"""

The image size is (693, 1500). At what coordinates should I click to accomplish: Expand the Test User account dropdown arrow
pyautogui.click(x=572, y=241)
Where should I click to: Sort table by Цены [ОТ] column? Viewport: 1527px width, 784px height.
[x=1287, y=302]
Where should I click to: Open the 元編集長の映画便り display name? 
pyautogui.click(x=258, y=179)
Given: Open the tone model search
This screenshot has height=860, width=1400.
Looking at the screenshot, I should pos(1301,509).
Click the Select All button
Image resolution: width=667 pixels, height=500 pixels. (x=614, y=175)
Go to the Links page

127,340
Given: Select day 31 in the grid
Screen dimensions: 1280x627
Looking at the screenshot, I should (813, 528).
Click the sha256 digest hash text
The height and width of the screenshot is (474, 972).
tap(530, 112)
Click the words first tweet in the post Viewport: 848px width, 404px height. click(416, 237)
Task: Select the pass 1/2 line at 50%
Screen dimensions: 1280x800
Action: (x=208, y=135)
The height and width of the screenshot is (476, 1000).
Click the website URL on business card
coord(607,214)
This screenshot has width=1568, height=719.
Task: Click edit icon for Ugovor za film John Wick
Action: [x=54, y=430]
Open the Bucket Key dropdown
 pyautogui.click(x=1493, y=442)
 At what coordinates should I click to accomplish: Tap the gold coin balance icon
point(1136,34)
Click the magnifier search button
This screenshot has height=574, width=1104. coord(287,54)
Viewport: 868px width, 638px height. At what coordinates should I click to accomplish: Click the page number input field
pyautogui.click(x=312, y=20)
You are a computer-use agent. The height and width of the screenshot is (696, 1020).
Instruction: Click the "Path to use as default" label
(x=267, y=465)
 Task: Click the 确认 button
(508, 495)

"""

- [Aim of the task]:
Add 136 to every coordinate in the answers of the material, from the line containing "Viewport: 868px width, 638px" through the end of the material, and write out all those lines again with the requests included and unchanged.

- [Written answer]:
Viewport: 868px width, 638px height. At what coordinates should I click to accomplish: Click the page number input field
pyautogui.click(x=448, y=156)
You are a computer-use agent. The height and width of the screenshot is (696, 1020).
Instruction: Click the "Path to use as default" label
(x=403, y=601)
 Task: Click the 确认 button
(644, 631)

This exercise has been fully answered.